И Михаиле ощутил некоторое влияние живописной и благоухающей окрестности. Будучи в добром расположении духа, он кликнул Машу, дошивавшую у окна отцовскую рубашку, и велел ей достать из старого шкапа довольно плохую сигару.
— А много их там осталось, Маша? — спросил он, закуривая сигару не без тщеславия.
— Пять... нет, шесть. Одна вон куда закатилась. Михаиле вздохнул и вышел на порог своего жилища.
— Эка благодать Господня! — произнес он, перекрестясь, и, прислонившись к притолке, долго стоял, прищуриваясь и улыбаясь.

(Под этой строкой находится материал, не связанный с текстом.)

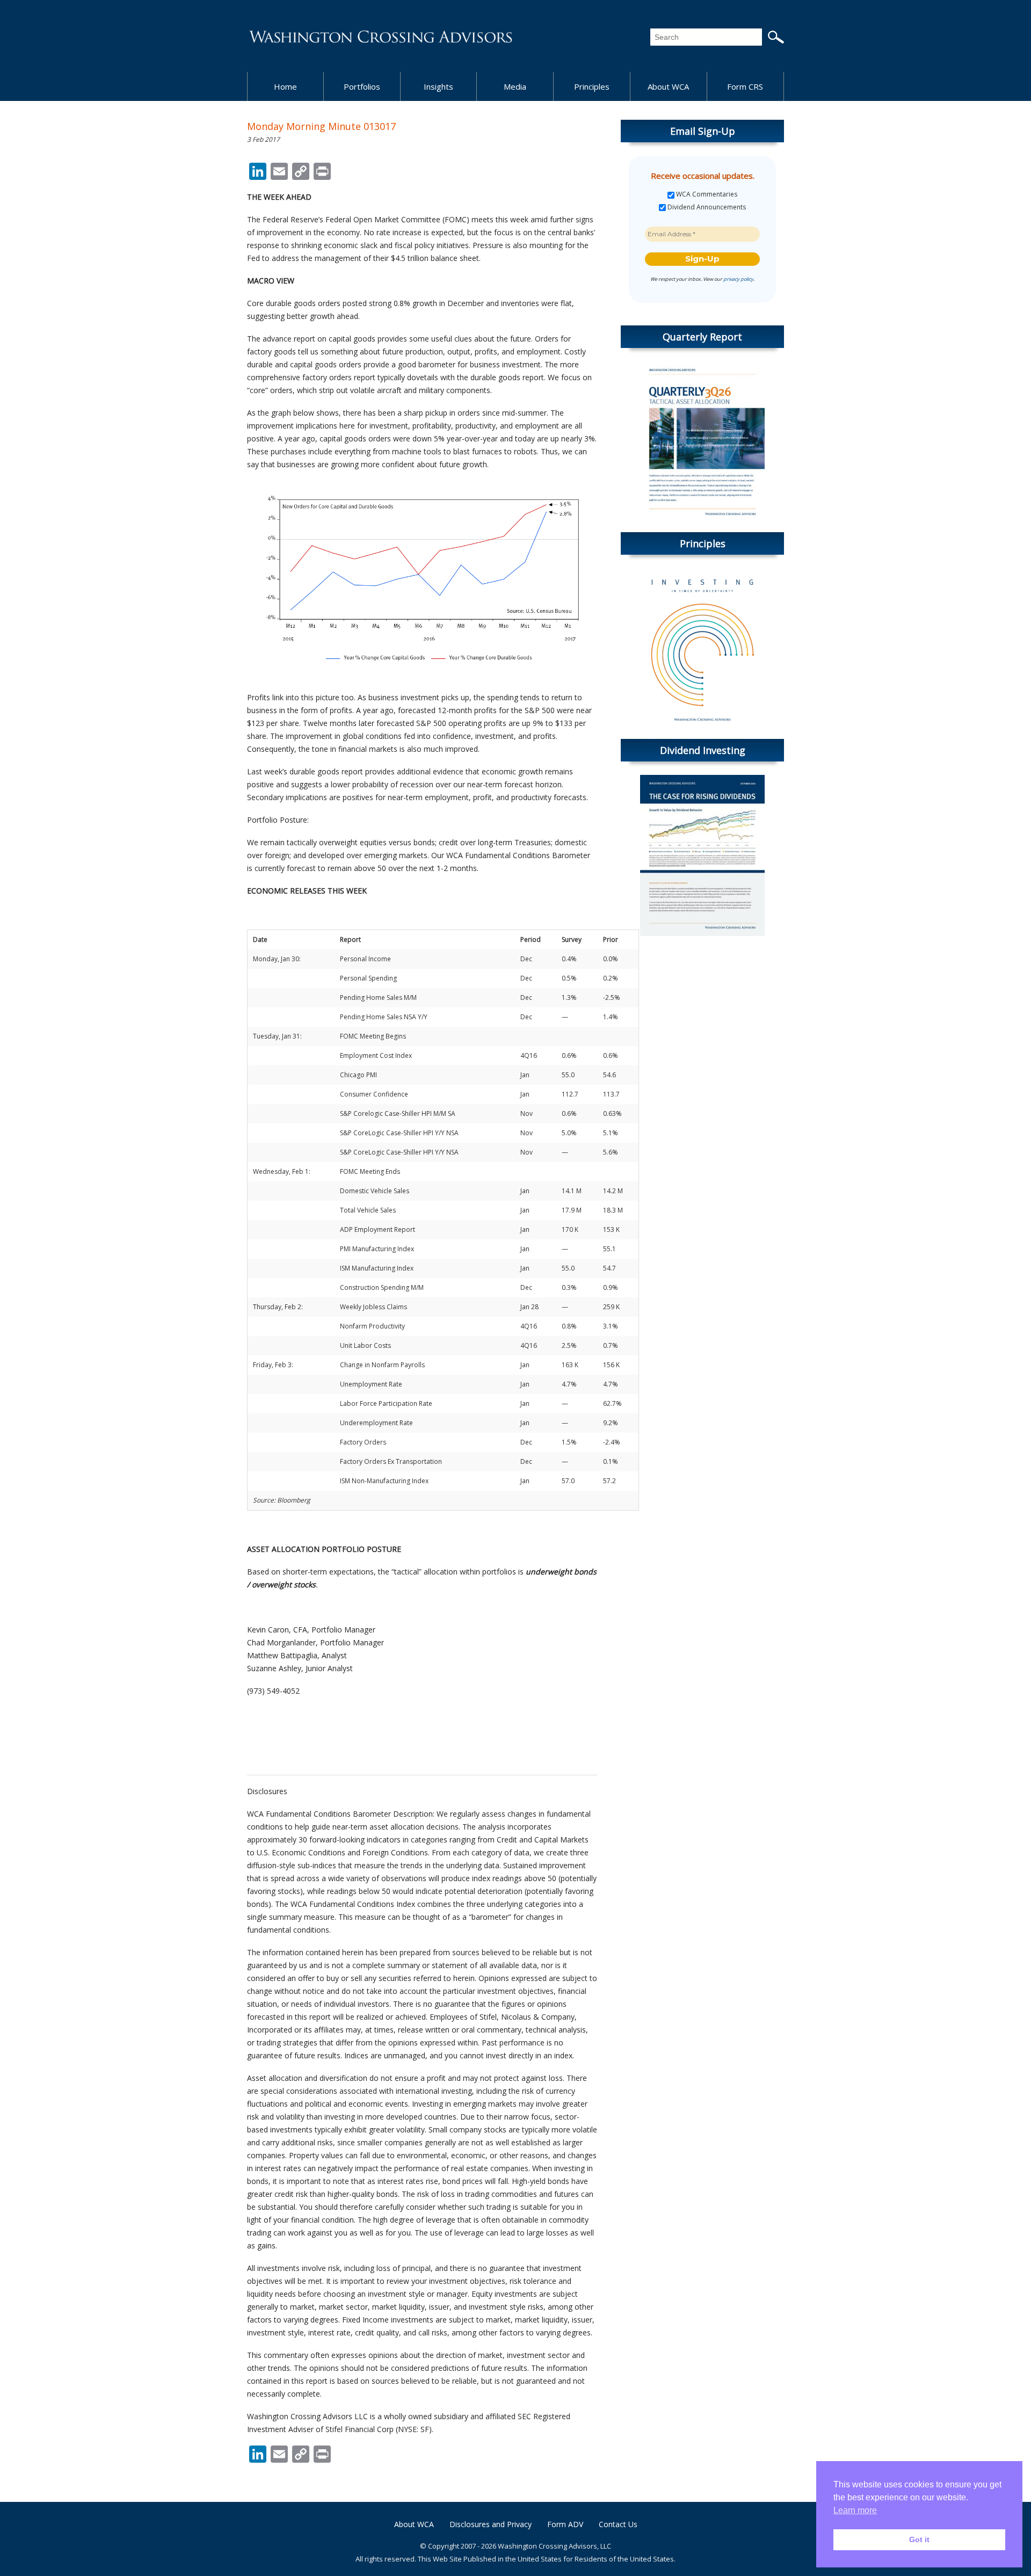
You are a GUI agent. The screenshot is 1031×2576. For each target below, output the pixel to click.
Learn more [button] (855, 2510)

Как он переменился в эти шесть лет! Белокурые волосы окончательно поседели везде — и на висках, и на затылке, и на усах; лицом и телом он пополнел, но мелких морщин поприбавилось много... Вообще же старость наложила на него печать своего достоинства: он стал лучше на вид.
Долго стоял он у дверей и покуривал молча, пока наконец Маша не вышла к нему,
— Ты куда ж это? — спросил отец.
— Пойду к Алене... Уж скотину никак пригнали.
— Что ж ты, доить помогать?
— Вот доить! Так пойду посмотрю...
— А ну, как подоишь?
— Ну, что ж, если и подою? Руки-то не отпадут!.. Маша убежала, а Михаиле продолжал курить.
В этот день он ждал своего пациента, про которого столько наболтала кума, и голова его была так полна новостью положения, что он едва заметил, как мимо него, шагах в двадцати, прошли к реке все коровы, понукаемые звонким бичом маленького подпаска, как раздался грубый бас Степана, и как коровы, напившись, пошли опять к скотной. Одна из них, бурая, с белой головой и огромными рогами, даже очень долго стояла и смотрела на него, но была, как и другие, прогнана мальчиком, прежде нежели успела обратить на себя внимание озабоченного старца.
Ему бы теперь очень хотелось узнать повернее, который час, но белые стенные часы с лиловой розой на циферблате уж третий месяц показывали ровно двенадцать.
А между тем тот, кого он так ждал, давно катился по дороге от села к хутору, и молодой сын салапихинского управителя был осыпаем вопросами о стране и ее жителях.
— Говорят, у него есть дочь?
— Девчонка важная! — отвечал белокурый деревенский фат, — бедовая девчонка! Плясунья такая; гармонии эти пойдут, пляски, песни... Из себя высокая, — продолжал он, поднимая свободный от возжей кулак, — перехват здесь этак по-московски... улыбнется, знаете, и глазишка-ми... ух-ты!